ブラック企業や過労死の問題が明るみになり、「働き方」の見直しが叫ばれるようになり、社会全体で「働き方改革」が進んでいるようにも見える。しかし、今までの慣習を急に変えることは出来ない。とにかく残業をして仕事に没頭する人もいる。

『わたし、定時で帰ります。

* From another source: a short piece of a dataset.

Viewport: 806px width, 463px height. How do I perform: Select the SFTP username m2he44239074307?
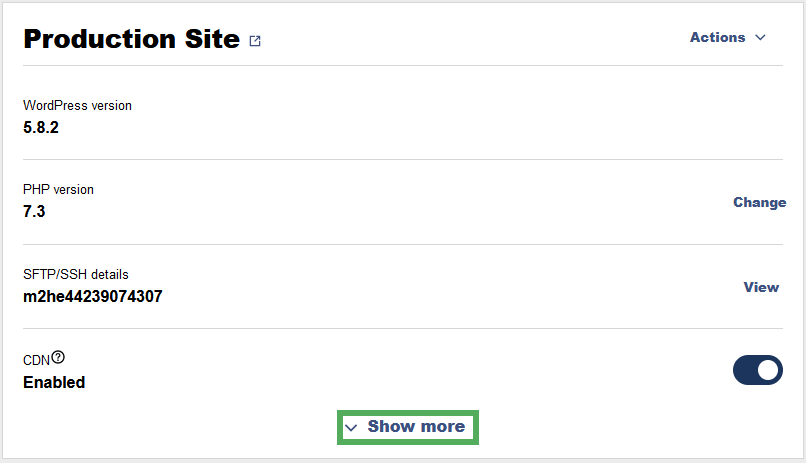(x=93, y=297)
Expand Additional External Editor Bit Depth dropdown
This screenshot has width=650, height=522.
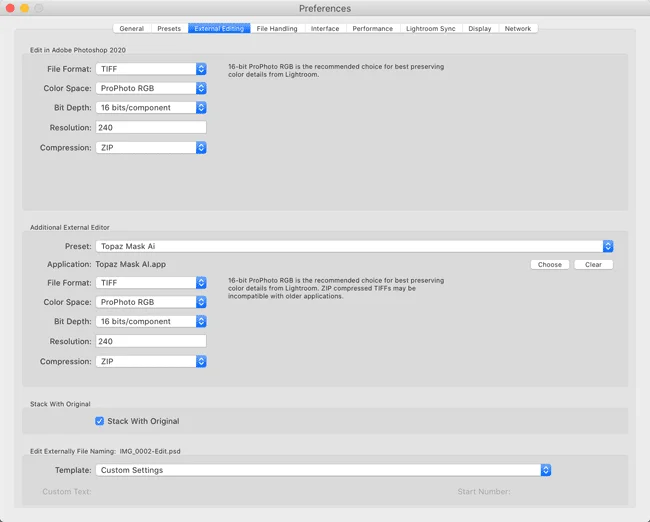coord(151,322)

』(朱野帰子著、新潮社刊)はウェブ制作会社を舞台に、リーダーが勝手に進めてしまった無謀なプロジェクトが物語の中心となりつつ、どのように仕事と向き合うかという個々人の苦悩にスポットライトが当てられた新時代の仕事小説だ。

これまでの仕事小説は、一つの大きなプロジェクトを苦難を超えて成し遂げ、大団円を迎えるという筋書きが「王道」と言えるものだったが、この作品は、より個人の働き方にフォーカスして描かれている。

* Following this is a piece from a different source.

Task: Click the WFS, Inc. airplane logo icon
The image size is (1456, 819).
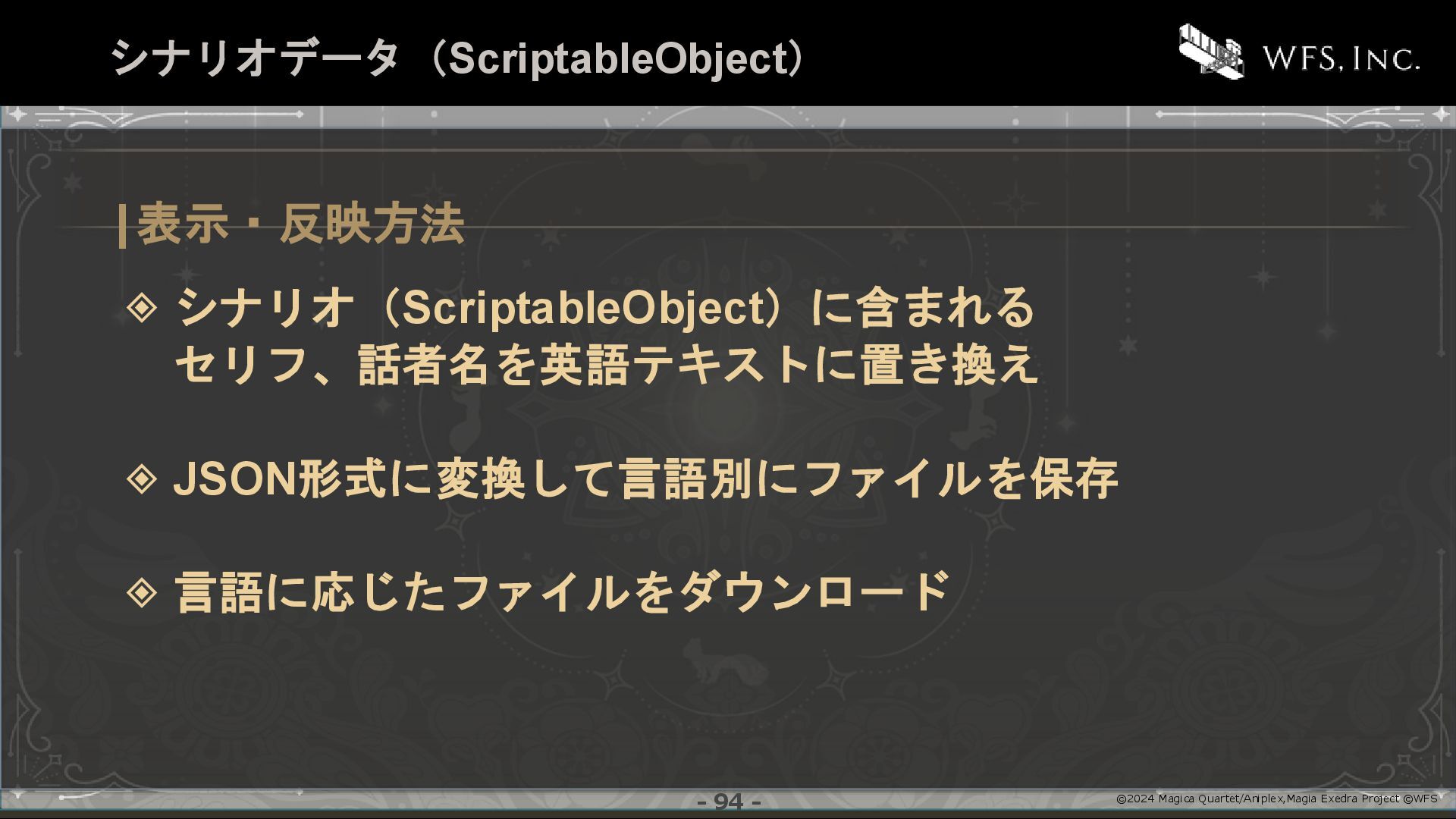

今回は作者の朱野帰子さんにお話をうかがい、小説に込めた想いについて聞いた。前編は物語の成り立ち、ストーリーのモチーフになった出来事についてである。

(聞き手・文/金井元貴、写真:山田洋介)

■職場の困った人は「全員自分の中の要素から作った」

――まず、本作を執筆したきっかけからお聞かせください。

朱野:最初、『yomyom』という新潮社さんから出ている電子雑誌の担当編集さんから執筆の依頼をいただいたときに、「会社にいる困った人をテーマに(小説を)書いてみませんか?」と提案を受けたんですね。

その話を膨らませていくうちに、「会社ってスーパーマンがいて、その人がなんとかしていくよりも、不完全な人たちがチームでなんとか壁を乗り越えていくところがあるよね」という話になりまして。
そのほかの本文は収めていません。